#### EXERCISE TASK:
Reproduce only the part of the listing that opens with the line containing "Image resolution: width=1024" and closes with the line containing "(x=1600, y=326)", substituting "px" for every "pixels" and leaving everything else unchanged.

○ ○ ○ ○ ○ ○ ○

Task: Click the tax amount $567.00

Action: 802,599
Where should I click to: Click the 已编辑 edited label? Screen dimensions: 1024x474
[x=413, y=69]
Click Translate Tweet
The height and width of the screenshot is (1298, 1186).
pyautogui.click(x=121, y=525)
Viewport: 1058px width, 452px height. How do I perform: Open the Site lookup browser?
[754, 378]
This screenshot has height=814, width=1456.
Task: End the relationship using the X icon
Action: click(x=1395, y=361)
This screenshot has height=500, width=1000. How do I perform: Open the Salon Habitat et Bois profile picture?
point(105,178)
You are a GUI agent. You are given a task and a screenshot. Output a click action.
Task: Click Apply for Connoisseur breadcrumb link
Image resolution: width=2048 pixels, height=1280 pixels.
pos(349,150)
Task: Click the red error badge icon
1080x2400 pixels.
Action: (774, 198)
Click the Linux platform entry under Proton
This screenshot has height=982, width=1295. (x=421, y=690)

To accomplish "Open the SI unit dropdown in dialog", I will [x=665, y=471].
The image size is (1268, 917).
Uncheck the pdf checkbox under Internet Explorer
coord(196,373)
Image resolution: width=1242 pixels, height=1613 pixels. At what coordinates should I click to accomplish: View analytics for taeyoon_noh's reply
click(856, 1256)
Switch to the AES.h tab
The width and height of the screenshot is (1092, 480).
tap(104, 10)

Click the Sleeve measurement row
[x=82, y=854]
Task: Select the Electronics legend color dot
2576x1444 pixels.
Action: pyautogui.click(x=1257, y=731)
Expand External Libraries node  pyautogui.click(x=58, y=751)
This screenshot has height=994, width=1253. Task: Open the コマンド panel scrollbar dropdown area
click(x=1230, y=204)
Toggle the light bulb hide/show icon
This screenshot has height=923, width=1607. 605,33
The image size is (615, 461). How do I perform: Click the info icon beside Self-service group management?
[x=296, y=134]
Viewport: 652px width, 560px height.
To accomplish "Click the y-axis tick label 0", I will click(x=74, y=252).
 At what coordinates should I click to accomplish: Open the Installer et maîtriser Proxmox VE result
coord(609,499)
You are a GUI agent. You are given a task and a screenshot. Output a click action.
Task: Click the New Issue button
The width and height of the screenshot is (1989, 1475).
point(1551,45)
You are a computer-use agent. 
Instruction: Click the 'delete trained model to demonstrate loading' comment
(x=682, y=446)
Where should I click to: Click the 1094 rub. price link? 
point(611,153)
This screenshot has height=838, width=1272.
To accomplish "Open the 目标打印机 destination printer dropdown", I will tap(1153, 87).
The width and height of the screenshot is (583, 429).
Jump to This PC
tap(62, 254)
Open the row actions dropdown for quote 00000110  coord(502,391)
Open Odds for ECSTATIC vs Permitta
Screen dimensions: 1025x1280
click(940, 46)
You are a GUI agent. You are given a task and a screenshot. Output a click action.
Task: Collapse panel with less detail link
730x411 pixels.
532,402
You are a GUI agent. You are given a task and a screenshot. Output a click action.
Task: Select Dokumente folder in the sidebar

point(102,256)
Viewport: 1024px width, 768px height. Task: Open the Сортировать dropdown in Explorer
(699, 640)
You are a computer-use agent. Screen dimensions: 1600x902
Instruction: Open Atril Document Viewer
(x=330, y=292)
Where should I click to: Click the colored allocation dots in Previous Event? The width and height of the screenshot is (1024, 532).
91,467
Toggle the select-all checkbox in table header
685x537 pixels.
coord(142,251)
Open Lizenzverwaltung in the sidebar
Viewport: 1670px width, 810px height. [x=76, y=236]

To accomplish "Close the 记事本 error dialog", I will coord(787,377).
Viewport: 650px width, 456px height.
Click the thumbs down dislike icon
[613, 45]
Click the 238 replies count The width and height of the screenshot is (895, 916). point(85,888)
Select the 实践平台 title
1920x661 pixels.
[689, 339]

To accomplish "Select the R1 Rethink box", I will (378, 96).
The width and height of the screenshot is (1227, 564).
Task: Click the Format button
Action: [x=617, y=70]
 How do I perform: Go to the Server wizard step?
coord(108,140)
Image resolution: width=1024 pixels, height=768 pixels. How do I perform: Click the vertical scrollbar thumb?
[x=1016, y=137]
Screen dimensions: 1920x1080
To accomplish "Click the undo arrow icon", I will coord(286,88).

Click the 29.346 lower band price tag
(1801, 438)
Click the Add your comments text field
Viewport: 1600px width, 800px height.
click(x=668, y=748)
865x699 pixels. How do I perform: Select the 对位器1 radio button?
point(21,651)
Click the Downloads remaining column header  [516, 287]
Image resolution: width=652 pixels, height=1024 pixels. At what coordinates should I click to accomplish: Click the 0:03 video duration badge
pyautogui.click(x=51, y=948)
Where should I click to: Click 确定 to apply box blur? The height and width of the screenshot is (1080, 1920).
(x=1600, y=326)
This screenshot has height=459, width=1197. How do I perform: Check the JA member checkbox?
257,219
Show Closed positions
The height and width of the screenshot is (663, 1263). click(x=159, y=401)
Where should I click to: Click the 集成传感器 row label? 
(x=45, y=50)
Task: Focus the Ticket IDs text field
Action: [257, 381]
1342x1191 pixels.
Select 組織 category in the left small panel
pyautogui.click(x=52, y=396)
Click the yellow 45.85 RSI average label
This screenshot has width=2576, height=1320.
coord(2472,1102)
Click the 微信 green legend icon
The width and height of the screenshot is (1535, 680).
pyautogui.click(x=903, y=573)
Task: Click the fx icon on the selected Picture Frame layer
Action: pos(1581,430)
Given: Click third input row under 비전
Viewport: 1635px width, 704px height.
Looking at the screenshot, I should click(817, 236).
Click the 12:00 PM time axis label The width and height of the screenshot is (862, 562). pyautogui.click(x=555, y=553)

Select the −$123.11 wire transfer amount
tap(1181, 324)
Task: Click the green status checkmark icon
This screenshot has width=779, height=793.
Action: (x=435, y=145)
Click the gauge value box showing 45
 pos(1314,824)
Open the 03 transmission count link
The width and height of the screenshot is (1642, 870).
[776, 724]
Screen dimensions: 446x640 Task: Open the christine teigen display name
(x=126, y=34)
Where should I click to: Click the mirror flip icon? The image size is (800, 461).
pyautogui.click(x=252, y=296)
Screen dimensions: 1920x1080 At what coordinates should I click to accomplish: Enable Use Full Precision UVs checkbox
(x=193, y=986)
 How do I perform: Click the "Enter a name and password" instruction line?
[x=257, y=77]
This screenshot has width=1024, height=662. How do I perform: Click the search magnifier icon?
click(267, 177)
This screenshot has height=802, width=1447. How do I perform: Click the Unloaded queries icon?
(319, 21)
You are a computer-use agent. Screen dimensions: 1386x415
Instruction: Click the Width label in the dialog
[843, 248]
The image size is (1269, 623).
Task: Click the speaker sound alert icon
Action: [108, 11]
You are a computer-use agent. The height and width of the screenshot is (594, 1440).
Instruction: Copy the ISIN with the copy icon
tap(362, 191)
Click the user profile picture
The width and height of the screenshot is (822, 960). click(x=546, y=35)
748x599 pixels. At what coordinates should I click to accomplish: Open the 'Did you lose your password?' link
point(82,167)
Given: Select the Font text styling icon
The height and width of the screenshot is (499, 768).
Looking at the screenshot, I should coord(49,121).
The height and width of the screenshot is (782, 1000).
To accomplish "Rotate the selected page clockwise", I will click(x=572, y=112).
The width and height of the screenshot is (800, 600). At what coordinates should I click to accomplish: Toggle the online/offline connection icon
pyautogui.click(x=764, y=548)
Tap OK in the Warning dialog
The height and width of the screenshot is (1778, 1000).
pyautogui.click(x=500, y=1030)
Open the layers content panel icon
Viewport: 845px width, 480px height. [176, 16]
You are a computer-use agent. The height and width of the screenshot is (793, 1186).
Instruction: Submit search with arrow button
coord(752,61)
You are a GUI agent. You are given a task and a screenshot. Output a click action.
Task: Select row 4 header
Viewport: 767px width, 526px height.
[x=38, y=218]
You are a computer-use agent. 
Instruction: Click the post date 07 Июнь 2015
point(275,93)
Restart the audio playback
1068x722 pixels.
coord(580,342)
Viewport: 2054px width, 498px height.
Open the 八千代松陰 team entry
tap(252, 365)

○ ○ ○ ○ ○ ○ ○

#### FULL RESPONSE:
Image resolution: width=1024 px, height=768 px. How do I perform: Click the vertical scrollbar thumb?
[x=1016, y=137]
Screen dimensions: 1920x1080
To accomplish "Click the undo arrow icon", I will coord(286,88).

Click the 29.346 lower band price tag
(1801, 438)
Click the Add your comments text field
Viewport: 1600px width, 800px height.
click(x=668, y=748)
865x699 px. How do I perform: Select the 对位器1 radio button?
point(21,651)
Click the Downloads remaining column header  [516, 287]
Image resolution: width=652 px, height=1024 px. At what coordinates should I click to accomplish: Click the 0:03 video duration badge
pyautogui.click(x=51, y=948)
Where should I click to: Click 确定 to apply box blur? The height and width of the screenshot is (1080, 1920).
(x=1600, y=326)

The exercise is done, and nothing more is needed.